**What is asked:**
Write out each of the following rows exactly as they appear, leaving out the pictures.
* START Task input *
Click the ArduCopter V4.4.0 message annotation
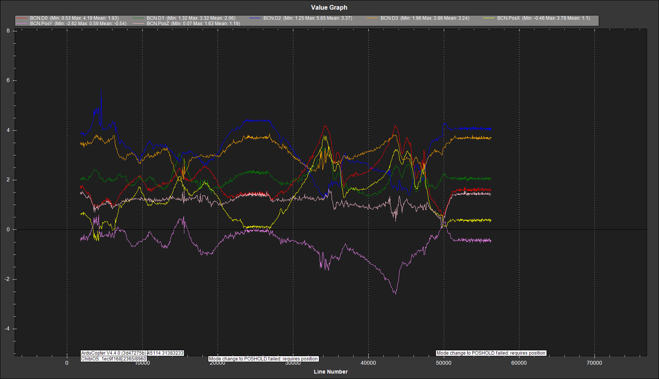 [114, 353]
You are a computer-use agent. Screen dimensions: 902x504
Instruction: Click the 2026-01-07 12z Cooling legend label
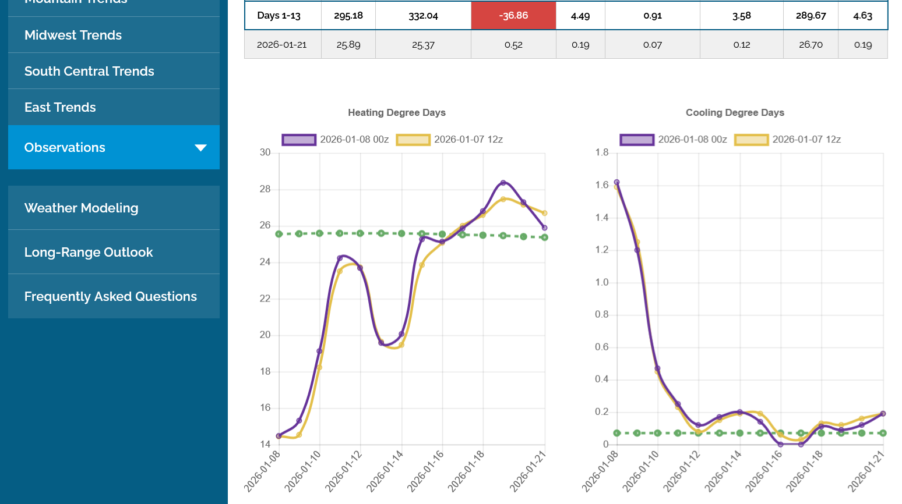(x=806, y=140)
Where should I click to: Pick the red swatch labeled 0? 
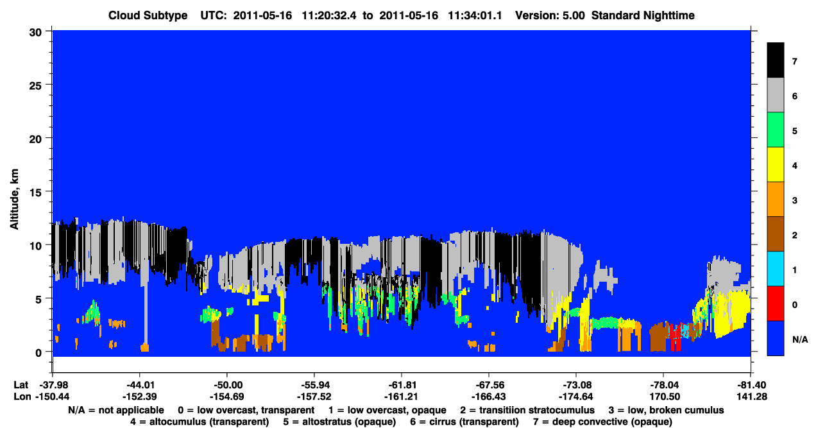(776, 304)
* END Task input *
**Output for this task:**
Click the ArduCopter V4.4.0 message annotation
 [114, 353]
You are a computer-use agent. Screen dimensions: 902x504
Instruction: Click the 2026-01-07 12z Cooling legend label
(x=806, y=140)
Where should I click to: Pick the red swatch labeled 0? 
(776, 304)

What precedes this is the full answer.